外資系注文動向の指標を考える

外資系証券会社の注文状況を確認する事で、(売り) (買い) の観測状況、米国系証券とか 欧州系証券とか、買い越しなのか?売り越しなのか?を観測することができます。

外国人投資家は日本の市場において参加する時に、相当大きな売買量を取引します。なので日本の株式市場にとても影響力を与えます。すると、

・買い越しが優勢ならば 寄付き買いか?
・売り越しが優勢ならば 寄付き売りか?

これを過去10年間に渡って、
寄付きを順張りエントリー → 引けでエグジットする。

というシンプルな統計を取ると、圧倒的な利益になります。しかし、あくまで年数単位で統計したものに過ぎません。期間的にヨコヨコの時期が続いたりする事もあります。かつ、1日の利益に換算すると約5円程度です。チリも積もればなんとやらとか・・・・。

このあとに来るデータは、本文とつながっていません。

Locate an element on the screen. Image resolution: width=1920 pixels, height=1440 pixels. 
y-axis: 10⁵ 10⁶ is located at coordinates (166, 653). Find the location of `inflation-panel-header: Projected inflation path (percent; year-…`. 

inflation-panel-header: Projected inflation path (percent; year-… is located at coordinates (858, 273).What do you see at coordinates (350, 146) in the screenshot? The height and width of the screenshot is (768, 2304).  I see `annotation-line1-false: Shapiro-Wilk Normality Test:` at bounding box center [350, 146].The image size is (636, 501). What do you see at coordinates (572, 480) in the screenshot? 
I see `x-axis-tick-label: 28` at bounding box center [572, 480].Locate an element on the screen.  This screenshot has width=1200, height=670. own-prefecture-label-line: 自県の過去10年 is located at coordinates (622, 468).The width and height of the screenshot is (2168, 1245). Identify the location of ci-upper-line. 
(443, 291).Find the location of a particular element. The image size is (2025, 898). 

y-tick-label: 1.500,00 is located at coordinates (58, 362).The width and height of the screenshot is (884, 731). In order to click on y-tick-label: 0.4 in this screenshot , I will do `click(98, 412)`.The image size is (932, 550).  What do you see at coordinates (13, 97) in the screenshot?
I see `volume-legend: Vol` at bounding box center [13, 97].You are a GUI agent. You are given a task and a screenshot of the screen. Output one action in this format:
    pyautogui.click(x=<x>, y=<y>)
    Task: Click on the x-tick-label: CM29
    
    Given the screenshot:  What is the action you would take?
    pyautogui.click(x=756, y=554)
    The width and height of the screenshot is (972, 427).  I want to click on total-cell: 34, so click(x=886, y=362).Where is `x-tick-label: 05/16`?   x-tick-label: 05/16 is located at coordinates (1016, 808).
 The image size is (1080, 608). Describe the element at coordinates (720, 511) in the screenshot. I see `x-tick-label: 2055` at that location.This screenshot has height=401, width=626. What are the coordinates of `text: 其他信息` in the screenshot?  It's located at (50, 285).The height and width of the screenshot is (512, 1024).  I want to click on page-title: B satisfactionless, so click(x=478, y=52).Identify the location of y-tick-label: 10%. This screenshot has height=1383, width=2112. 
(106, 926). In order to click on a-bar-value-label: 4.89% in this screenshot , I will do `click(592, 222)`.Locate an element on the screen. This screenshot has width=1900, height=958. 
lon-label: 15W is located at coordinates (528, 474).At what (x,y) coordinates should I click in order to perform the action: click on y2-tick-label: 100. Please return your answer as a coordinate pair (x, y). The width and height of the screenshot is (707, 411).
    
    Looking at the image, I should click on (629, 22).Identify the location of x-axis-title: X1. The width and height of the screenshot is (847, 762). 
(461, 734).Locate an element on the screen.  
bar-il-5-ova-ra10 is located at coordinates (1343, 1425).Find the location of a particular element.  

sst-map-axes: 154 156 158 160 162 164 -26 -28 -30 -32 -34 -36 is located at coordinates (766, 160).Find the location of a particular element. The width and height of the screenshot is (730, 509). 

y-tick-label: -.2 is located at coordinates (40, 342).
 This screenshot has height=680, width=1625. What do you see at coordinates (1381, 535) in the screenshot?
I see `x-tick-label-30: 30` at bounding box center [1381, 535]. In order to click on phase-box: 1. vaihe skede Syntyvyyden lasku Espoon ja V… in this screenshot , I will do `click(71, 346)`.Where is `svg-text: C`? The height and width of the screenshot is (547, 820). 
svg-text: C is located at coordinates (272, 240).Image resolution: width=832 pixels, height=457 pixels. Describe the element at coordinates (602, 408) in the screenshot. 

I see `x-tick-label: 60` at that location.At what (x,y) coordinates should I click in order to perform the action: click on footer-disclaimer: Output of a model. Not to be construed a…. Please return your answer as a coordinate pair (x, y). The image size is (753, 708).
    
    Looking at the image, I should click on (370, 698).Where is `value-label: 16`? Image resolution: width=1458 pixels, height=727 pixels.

それにしても、現在の日本株式市場の盛り上がりは、外国人投資家の影響によるところが大きいのではないでしょうか?

しかし個人投資家の方たちの損失は、外国人投資家の利益へ流れていることを忘れてはいけません。つまり個人投資家の損失分を、海外の投資家達が利益として分け合っているという事になります。

だから海外の投資家は、日本の取引市場においてあの手この手を使って様々な仕掛けをしてくるのです。建玉量もトレード環境も、個人投資家とは比べものにならないくらい違いますから、正面から挑んでいくことはやるだけ空振りに終わります。

ではどうすれば良いのか?

ここは、外国人投資家が作る相場の流れについていけばいいという事になります。もしくは、その流れを気にせずに、独自の取引方法を見つけて淡々と取引してすることです。

コツコツ利益を積み重ねることをお勧めします。結局は、上に向くのか?下に向くのか?どちらなのかわからないのが相場のセオリーです。さまざまな指標を参考にしてその方向通りに取引すると、失敗するリスクが高くなってしまう。

株価は、日々新鮮な動きを求めていますし、その新鮮な動きに、結果として残った古い動きのテクニカルチャート指標を照らし合わせても、合致しないのは当然です。そもそも時間軸が違うのですから、指標はあくまで結果論としてとらえるべきでしょう。

NYダウ平均株価が大きく上昇して、当日の朝を迎えたとします。そうすると日経平均株価に影響を与えますが、寄付き時間帯には、もうすでに上昇しています。そこから上下どちらの方向に向かうのかはわからない。

為替(ドル)が、大きく円安に振れて上昇して、当日の朝を迎えたからといって、そこから上下どちらの方向に向かうのかはわからない。

予測を立てても、株価は新しい時間と共に動いていきますから、数時間前のデータ指標で予測しても、現実の時間に追いつかないのです。

ならば一層、指標を使用して取引しない方が良いのか?あくまで、参考指標として取引する時に向けて心構えをする為の材料として使用すれば良いのです。そうです、何度も言っている事です。

・指標を取引する為に 使用する → ×
・指標を心構えの為に 使用する → ○

あとは自分の投資に対する 心構えを成長させていく事に磨きをかけるのです。